- The new research examines the battery degradation in different devices
- Design could have more impact than you expect
- Understanding the problems could lead to more sustainable technology
It seems that it is official: the batteries may well lack juice at an unpredictable and somewhat alarming rate. And we are not talking about rabbit brand AA that you stick to the remote controls of one of the best televisions.
Instead, new research suggests that internal batteries suffer from the climbing of batteries degradation due to real factors that cannot be easily measured in a laboratory, with batteries in wireless headphones used as an example of test cases.
All rechargeable lithium-ion batteries will degrade and lose their maximum load over time. But using the infrared X -ray technology, international researchers from the University of Austin Texas (as indicated by SCitechDaily) Try to reach the reasons why certain peripherals can lower the load faster than expected.

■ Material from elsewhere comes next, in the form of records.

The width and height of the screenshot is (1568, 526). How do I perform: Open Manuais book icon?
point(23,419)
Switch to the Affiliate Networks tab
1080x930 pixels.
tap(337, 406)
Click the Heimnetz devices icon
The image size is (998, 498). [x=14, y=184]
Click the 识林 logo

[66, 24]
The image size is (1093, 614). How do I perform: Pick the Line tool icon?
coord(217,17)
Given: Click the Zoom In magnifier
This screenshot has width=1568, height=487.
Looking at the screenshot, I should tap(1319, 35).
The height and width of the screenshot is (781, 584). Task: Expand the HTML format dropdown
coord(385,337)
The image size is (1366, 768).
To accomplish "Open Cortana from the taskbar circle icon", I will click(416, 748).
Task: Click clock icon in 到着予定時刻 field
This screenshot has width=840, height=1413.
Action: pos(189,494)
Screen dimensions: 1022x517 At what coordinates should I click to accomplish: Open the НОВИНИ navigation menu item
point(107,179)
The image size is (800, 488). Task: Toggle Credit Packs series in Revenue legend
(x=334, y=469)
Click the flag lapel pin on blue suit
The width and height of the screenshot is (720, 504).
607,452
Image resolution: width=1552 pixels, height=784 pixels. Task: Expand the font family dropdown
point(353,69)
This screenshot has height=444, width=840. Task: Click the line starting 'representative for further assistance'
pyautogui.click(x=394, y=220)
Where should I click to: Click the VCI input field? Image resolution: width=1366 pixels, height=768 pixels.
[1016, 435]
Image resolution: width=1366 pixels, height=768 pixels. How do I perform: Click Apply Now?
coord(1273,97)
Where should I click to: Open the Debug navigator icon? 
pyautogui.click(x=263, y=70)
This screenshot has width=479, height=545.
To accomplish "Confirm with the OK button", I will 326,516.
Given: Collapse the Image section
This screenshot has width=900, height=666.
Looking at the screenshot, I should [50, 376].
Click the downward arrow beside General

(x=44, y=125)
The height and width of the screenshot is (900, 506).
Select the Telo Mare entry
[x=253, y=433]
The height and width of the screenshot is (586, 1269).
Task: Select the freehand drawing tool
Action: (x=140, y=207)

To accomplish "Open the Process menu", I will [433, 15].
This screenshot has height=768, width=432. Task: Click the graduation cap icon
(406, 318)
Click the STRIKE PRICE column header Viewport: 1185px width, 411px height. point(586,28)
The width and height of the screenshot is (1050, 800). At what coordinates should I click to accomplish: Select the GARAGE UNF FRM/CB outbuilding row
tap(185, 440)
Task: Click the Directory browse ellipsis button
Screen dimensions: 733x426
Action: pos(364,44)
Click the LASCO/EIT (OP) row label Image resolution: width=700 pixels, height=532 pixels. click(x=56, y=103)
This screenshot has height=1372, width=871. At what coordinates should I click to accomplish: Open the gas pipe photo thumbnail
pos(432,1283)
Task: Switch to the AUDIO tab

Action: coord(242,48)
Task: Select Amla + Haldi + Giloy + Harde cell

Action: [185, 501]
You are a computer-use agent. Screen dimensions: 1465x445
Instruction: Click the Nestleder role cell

The quest to find out why the length of the battery for life now decreases at a faster rate in the buds was inspired by the frustrations of Yijin Liu with his headphones. After only carrying the good, the associate professor of the Cockrell School of Engineering discovered “that after two years, the left earpiece had a much longer battery life”.
This then prompted Liu to lead new research that has since been published in Advanced Materials (a weekly scientific journal which has been taking place for more than three decades).
Not included batteries
According to team results, it seems that real factors, such as sudden temperature changes and air quality can fundamentally damage the long -term battery life in your favorite technology. And it is despite the fact that internal batteries are normally tested under extreme laboratory conditions.
Other internal components can also have a negative effect on the health of the headphones battery; Like the positioning of internal microphones and other circuits causing subtle conflicts with the battery chemistry of your buds.
The fact that we all use wireless headphones and our smartphones in very different environments to various degrees of stress levels led researchers to rethink how they can rethink electronic devices to resist a greater variety of real conditions.
“They [electronic devices] could be exposed at different temperatures, ”explains Guannan Qian, who posted the first article in the context of the study by Yijin Liu. “A person has load habits different from that of another, and each vehicle owner has their own driving style”, which “all counts” according to Qian.
Cue a battery (sorry, not sorry) of experiences where the Liu team has teamed up with various international laboratories to learn more about the degradation of the actual battery. Working with the Likes of Brookhaven National Laboratory’s National Light Source II (Phew!), And France’s European Synchrotron Radiation Facility, their goal has to be aarth the secrets of How and Why Batteries Are Reacting Differently to Real-World Conditions Compared To Lab around .
So what does that mean for you and the best headphones in the future? Well, the advanced x -ray imagery seems to contain the key. According to the Brookhaven National Laboratory, the physicist Xiaojing Huang thinks that they must “understand the differences between the laboratory conditions and the unpredictability of the real world and react accordingly” in order to “discover and develop new types of batteries”, According to Huang.
It is easier to say than to do, of course – semiconductor batteries (usually considered the next great thing) remain elusive. But if Liu and his colleagues researchers obsessed with energy can progress in their experiences in the way the factors of the real world affect – and in the case of headphones in particular – decrease the health of the batteries, we may at least Discover at least current batteries longer. Or recognize more than ever the need for easily replaceable batteries, such as those of fairbuds.